Il y a dans Timpi Tampa quelque chose d’une révolution douce. Une bombe artisanale tressée de wax et de tendresse, une claque qui caresse avant de cogner. Sous ses airs de comédie dramatique colorée, le premier long-métrage d’Adama Bineta Sow pose une question qui ronge l’épiderme de tout un continent : qu’a-t-on fait de notre beauté ?

Bienvenue à Dakar, où Khalilou, un jeune homme de 20 ans, vit seul avec sa mère. Elle est malade. Elle a voulu ressembler aux femmes des panneaux publicitaires. À force de crèmes éclaircissantes, elle s’est empoisonnée. Pour lui rendre justice, Khalilou décide de se travestir en femme, « Leila », et de participer à un concours de beauté universitaire pour dénoncer, de l’intérieur, l’absurdité d’un système qui valorise la peau claire comme une médaille coloniale.

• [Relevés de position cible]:
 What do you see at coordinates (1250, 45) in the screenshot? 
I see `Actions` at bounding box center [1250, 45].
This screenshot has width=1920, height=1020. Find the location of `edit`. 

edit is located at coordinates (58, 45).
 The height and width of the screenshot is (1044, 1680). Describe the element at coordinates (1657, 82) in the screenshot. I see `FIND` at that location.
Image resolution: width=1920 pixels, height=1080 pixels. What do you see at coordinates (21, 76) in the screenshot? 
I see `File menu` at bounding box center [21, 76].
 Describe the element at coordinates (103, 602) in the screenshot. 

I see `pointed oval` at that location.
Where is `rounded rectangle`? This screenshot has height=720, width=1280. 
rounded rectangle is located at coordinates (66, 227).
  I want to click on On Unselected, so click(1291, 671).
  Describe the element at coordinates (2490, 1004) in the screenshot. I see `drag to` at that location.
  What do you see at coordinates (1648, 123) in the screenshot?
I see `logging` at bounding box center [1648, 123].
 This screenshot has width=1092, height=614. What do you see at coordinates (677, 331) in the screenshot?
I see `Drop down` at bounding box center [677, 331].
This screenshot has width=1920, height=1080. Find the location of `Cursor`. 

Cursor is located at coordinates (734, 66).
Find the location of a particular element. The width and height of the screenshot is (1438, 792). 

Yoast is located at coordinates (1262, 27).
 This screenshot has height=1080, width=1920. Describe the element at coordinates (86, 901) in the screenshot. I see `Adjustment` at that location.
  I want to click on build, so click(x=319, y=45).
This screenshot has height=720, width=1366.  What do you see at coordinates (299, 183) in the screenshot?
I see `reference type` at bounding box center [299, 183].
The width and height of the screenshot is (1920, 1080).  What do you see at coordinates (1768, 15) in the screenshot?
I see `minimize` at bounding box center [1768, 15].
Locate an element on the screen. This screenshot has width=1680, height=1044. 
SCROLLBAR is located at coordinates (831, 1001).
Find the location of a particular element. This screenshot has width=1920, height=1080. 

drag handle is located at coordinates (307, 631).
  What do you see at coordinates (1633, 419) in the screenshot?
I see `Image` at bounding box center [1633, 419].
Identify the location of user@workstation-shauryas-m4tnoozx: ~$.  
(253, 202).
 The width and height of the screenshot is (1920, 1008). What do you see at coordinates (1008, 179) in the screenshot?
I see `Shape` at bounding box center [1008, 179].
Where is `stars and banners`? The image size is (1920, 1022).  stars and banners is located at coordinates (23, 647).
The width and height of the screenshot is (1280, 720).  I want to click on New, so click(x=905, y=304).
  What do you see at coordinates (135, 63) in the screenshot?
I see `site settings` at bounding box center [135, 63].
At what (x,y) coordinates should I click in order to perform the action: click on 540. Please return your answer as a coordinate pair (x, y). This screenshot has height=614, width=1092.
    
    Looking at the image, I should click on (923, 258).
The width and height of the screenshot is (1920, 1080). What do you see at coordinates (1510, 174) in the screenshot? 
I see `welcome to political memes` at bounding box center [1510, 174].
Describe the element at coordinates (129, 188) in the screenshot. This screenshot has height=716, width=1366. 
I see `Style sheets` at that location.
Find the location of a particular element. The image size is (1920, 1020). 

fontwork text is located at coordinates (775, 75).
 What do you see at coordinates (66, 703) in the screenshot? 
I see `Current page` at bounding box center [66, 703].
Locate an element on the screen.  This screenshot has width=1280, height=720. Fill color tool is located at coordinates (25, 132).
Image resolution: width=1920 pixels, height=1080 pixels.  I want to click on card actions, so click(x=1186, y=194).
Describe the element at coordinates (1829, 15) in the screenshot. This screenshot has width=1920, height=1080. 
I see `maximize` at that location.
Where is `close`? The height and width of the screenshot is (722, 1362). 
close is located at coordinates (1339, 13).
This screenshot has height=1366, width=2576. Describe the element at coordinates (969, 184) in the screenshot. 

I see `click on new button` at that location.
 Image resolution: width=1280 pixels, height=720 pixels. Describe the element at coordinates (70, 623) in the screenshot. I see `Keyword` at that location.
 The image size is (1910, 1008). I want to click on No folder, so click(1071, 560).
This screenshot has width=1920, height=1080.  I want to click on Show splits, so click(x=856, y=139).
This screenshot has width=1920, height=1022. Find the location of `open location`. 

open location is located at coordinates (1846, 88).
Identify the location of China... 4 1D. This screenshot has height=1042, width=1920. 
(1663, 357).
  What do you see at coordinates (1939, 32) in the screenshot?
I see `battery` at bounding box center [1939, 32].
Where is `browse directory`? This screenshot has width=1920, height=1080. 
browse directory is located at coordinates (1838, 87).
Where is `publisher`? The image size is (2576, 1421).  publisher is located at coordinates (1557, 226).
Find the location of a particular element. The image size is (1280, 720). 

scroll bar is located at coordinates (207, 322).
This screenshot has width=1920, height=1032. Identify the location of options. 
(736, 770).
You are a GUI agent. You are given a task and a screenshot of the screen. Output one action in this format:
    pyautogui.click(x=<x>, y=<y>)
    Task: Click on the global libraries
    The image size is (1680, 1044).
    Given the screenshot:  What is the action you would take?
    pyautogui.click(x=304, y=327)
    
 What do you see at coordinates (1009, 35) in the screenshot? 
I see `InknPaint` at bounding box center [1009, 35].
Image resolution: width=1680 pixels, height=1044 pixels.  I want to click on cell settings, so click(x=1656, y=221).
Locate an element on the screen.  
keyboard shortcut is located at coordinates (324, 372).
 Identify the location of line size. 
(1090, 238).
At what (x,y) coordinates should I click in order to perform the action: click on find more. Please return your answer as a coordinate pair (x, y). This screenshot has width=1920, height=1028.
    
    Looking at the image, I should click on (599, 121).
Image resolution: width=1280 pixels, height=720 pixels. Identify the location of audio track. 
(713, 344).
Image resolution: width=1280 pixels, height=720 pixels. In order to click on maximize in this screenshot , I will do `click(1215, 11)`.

• [EXERCICES]:
1) Dans le texte sur le film Timpi Tampa, recopiez toutes les phrases dont le sujet est « elle ».
2) D’après le texte sur le film Timpi Tampa, quel âge a Khalilou ?
3) Reproduisez le passage du texte sur le film Timpi Tampa qui va de « Il y a dans » jusqu’à « une médaille coloniale. ».

• [RÉPONSES]:
1)
Elle est malade.
Elle a voulu ressembler aux femmes des panneaux publicitaires.
À force de crèmes éclaircissantes, elle s’est empoisonnée.

2) Il a 20 ans.

3)
Il y a dans Timpi Tampa quelque chose d’une révolution douce. Une bombe artisanale tressée de wax et de tendresse, une claque qui caresse avant de cogner. Sous ses airs de comédie dramatique colorée, le premier long-métrage d’Adama Bineta Sow pose une question qui ronge l’épiderme de tout un continent : qu’a-t-on fait de notre beauté ?

Bienvenue à Dakar, où Khalilou, un jeune homme de 20 ans, vit seul avec sa mère. Elle est malade. Elle a voulu ressembler aux femmes des panneaux publicitaires. À force de crèmes éclaircissantes, elle s’est empoisonnée. Pour lui rendre justice, Khalilou décide de se travestir en femme, « Leila », et de participer à un concours de beauté universitaire pour dénoncer, de l’intérieur, l’absurdité d’un système qui valorise la peau claire comme une médaille coloniale.